ARNO, Arn or Aquila (c. 750-821), bishop and afterwards archbishop of Salzburg, entered the church at an early age, and after passing some time at Freising became abbot of Elnon, or St Amand as it was afterwards called, where he made the acquaintance of Alcuin. In 785 he was made bishop of Salzburg and in 787 was employed by Tassilo III., duke of the Bavarians, as an envoy to Charlemagne at Rome. He appears to have attracted the notice of the Frankish king, through whose influence in 798 Salzburg was made the seat of an archbishopric; and Arno, as the first holder of this office, became metropolitan of Bavaria and received the pallium from Pope Leo III. The area of his authority was extended to the east by the conquests of Charlemagne over the Avars, and he began to take a prominent part in the government of Bavaria. He acted as one of the missi dominici, and spent some time at the court of Charlemagne, where he was known by the assembled scholars as Aquila, and his name appears as one of the signatories to the emperor’s will. He established a library at Salzburg, furthered in other ways the interests of learning, and presided over several synods called to improve the condition of the church in Bavaria. Soon after the death of Charlemagne in 814, Arno appears to have withdrawn from active life, although he retained his archbishopric until his death on the 24th of January 821. Aided by a deacon named Benedict, Arno drew up about 788 a catalogue of lands and proprietary rights belonging to the church in Bavaria, under the title of Indiculus or Congestum Arnonis. An edition of this work, which is of considerable value to historical students, was published at Munich in 1869 with notes by F. Keinz. Many other works were produced under the protection of Arno, among them a Salzburg consuetudinary, an edition of which appears in Quellen und Erörterungen zur bayrischen und deutschen Geschichte, Band vii., edited by L. Rockinger (Munich, 1856). It has been suggested by W. von Giesebrecht that Arno was the author of an early section of Annales Laurissenses majores, which deals with the history of the Frankish kings from 741 to 829, and of which an edition appears in Monumenta Germaniae historica. Scriptores, Band i. pp. 128-131, edited by G. H. Pertz (Hanover, 1826). If this supposition be correct, Arno was the first extant writer to apply the name Deutsch (theodisca) to the German language.

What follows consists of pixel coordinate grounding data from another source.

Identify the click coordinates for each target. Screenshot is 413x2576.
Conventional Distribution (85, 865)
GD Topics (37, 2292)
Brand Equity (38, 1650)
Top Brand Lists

ARNO (anc. Arnus), a river of Italy which rises from the Monte Falterona, about 25 m. E.N.E. of Florence, 4265 ft. above the sea. It first runs S.S.E. through a beautiful valley, the Casentino; near Arezzo it turns W., and at Montevarchi N.N.W.; 10 m. below it forces its way through the limestone rock at Incisa and 10 m. farther on, at Pontassieve, it is joined by the Sieve. Thence it runs westward to Florence and through the gorge of Golfolina onwards to Empoli and Pisa, receiving various tributaries in its course, and falls into the sea 7½ m. west of Pisa, after a total course of 155 m. In prehistoric times the river ran straight on along the valley of the Chiana and joined the Tiber near Orvieto; and there was a great lake, the north end of which was at Incisa and the south at the lake of Chiusi. The distance from Pisa to the mouth in the time of Strabo was only 2½ m. The Serchio (anc. Auser), which joined the Arno at Pisa in ancient times, now flows into the sea independently. The Arno is navigable for barges as far as Florence; but it is liable to sudden floods, and brings down with it large quantities of earth and stones, so that it requires careful regulation. The most remarkable inundations were those of 1537 and 1740; in the former year the water rose to 8 ft. in the streets of Florence. The valley between Incisa and Arezzo contains accumulations of fossil bones of the deer, elephant, rhinoceros, mastodon, hippopotamus, bear, tiger, &c.